Is automatic upgrades a realistic feature to expect from enterprise Web applications?

Most of the work I do is with what could be considered enterprise Web applications. These projects have large budgets, longer timelines (from 3-12 months), and heavy customizations. Because as developers we have been touting the idea of the Web as the next desktop OS, customers are coming to expect the software running on this "new OS" to react the same as on the desktop. That includes easy to manage automatic upgrades. In other words, "An update is available. Do you want to upgrade?" Is this even a realistic expectation? Can anyone speak from experience on trying to implement this feature?
At my company we have enterprise installations ranging into the thousands of seats. If we implemented an auto-upgrade, our customers would mutiny!
Large installations have peculiar issues that don't apply to small ones. For example, with 2000 users (not all of whom are, let us say, the most sophisticated of tool users), tool-training is a big deal: training time, internal demos, internal process documents, etc.. They cannot unleash a new feature or UI change without a chance to understand how it fits in their process and therefore what their internal best practices are and how to communicate that to their users.
Also when applications fail, it's the internal IT team who are responsible. Therefore, they want time to install a new version in a test area, beat it up, and deploy on a Saturday only when they're good and ready.
I can see the value in making minor patches more easy to install, particularly when the patch is just for a bug-fix and not for anything that would require retraining, and if the admins still get final say over when it's installed. But even then, I don't believe anyone has ever asked for this! Whether because they don't want it or they are trained to not expect it, it doesn't seem worth it.
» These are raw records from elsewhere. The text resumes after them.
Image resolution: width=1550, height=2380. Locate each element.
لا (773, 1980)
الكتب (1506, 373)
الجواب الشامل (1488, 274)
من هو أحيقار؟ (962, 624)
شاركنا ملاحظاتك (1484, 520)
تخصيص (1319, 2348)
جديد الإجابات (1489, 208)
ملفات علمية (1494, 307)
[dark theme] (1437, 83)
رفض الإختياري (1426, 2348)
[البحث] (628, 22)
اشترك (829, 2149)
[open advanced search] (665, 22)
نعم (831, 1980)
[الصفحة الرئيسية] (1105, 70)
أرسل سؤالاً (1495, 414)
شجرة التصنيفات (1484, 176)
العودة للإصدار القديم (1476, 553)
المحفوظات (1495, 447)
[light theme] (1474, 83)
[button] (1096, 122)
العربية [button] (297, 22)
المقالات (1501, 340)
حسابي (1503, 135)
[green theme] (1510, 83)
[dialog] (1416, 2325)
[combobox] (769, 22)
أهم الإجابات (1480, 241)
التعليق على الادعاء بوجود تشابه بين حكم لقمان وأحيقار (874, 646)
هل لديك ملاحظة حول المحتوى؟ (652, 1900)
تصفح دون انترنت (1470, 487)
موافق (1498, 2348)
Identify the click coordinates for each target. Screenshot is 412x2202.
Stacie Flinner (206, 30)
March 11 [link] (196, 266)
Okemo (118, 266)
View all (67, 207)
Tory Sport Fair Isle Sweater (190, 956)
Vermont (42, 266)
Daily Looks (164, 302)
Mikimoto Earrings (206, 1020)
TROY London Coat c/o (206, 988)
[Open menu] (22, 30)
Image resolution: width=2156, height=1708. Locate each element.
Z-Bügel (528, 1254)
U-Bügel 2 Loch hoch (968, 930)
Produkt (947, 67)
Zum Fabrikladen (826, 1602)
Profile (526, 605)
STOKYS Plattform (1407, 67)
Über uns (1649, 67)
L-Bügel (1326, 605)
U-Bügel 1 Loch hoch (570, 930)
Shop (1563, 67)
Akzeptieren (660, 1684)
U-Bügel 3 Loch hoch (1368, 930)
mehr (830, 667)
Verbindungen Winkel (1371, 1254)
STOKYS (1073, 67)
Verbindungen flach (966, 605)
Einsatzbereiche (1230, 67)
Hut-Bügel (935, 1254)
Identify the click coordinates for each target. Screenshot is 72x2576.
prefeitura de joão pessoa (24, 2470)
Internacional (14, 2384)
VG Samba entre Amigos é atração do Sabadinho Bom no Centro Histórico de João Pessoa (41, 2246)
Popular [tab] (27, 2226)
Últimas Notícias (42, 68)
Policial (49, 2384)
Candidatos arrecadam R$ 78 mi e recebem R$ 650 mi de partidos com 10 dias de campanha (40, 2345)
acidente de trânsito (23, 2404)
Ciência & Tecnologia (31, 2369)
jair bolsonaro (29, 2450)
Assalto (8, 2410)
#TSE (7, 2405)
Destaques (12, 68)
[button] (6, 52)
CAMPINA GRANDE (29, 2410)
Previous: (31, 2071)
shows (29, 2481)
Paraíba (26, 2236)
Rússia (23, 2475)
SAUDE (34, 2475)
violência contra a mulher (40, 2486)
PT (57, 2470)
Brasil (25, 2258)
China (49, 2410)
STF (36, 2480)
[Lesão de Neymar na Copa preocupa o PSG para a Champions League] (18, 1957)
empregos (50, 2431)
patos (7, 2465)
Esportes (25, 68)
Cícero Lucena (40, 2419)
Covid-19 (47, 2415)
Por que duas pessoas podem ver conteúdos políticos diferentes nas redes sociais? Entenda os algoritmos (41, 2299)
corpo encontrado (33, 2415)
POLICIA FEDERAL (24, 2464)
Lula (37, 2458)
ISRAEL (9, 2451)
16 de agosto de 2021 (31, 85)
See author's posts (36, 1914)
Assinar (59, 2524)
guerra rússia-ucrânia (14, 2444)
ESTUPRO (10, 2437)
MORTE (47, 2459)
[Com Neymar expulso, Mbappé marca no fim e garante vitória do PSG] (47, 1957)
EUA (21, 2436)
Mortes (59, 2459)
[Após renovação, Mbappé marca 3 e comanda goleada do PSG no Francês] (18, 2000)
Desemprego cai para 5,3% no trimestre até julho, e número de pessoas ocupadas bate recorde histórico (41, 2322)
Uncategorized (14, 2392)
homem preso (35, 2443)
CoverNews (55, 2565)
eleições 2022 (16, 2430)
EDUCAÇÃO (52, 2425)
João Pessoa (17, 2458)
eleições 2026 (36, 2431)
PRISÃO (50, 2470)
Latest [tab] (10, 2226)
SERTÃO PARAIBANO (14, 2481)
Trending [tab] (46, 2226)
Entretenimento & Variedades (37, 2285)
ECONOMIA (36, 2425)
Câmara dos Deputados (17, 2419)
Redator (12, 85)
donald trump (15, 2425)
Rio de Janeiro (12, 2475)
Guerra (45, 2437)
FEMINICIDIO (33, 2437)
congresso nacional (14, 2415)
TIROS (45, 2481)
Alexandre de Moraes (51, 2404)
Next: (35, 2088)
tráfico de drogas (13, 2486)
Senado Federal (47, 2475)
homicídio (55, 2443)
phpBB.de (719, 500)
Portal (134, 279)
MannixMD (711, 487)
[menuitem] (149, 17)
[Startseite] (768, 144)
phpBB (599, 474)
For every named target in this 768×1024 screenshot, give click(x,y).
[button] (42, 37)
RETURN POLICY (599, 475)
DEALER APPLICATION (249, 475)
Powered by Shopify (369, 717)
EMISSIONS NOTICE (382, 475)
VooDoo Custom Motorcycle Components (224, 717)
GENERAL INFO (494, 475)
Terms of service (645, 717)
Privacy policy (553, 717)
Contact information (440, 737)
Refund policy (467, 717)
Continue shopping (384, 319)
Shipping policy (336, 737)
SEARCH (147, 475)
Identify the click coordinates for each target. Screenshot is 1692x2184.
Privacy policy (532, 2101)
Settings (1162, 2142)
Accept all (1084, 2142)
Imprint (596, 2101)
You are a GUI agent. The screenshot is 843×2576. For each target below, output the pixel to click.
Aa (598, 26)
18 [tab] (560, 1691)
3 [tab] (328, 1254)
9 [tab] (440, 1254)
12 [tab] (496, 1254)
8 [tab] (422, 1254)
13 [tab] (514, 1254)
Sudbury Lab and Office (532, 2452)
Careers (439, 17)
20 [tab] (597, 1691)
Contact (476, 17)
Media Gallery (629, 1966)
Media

Well, it really depends on your business model but for a lot of applications the SaaS model can end up biting you. It's great for a lot of things but for some larger applications the users are not investing as significant amount up front and could possibly move to something else before you've made any money.
See
http://news.zdnet.com/2424-9595_22-218408.html
and here
http://www.25hoursaday.com/weblog/2008/07/21/SoftwareAsAServiceWhenYourBusinessModelBecomesAParadox.aspx
for more information
One of the primary reasons to implement an application as a web application is that you get automatic upgrades for free. Why would users be getting prompted for upgrades on a web app?
For Windows applications, the "update is available, do you want to upgrade?" functionality is provided by Microsoft using ClickOnce, which I have used in an enterprise environment successfully -- there are a few gotchas but for the most part it is a good way to manage automatic deployment and upgrade of Windows apps.
For mobile apps, you can also implement auto-upgrades, although it is a little trickier.
In any case, to answer your question in a broad sense, I don't know if it is expected that all enterprise apps should make upgrading easy, but it certainly is worth the money from an IT support standpoint to architect them to allow for easy upgrading.
If you're providing a hosted solution, I wouldn't bother. Let the upgrade happen silently (perhaps with a notice that you did it). If you're selling an application that's hosted on their servers, let the upgrade decision be made by a single owner, not every user of the app.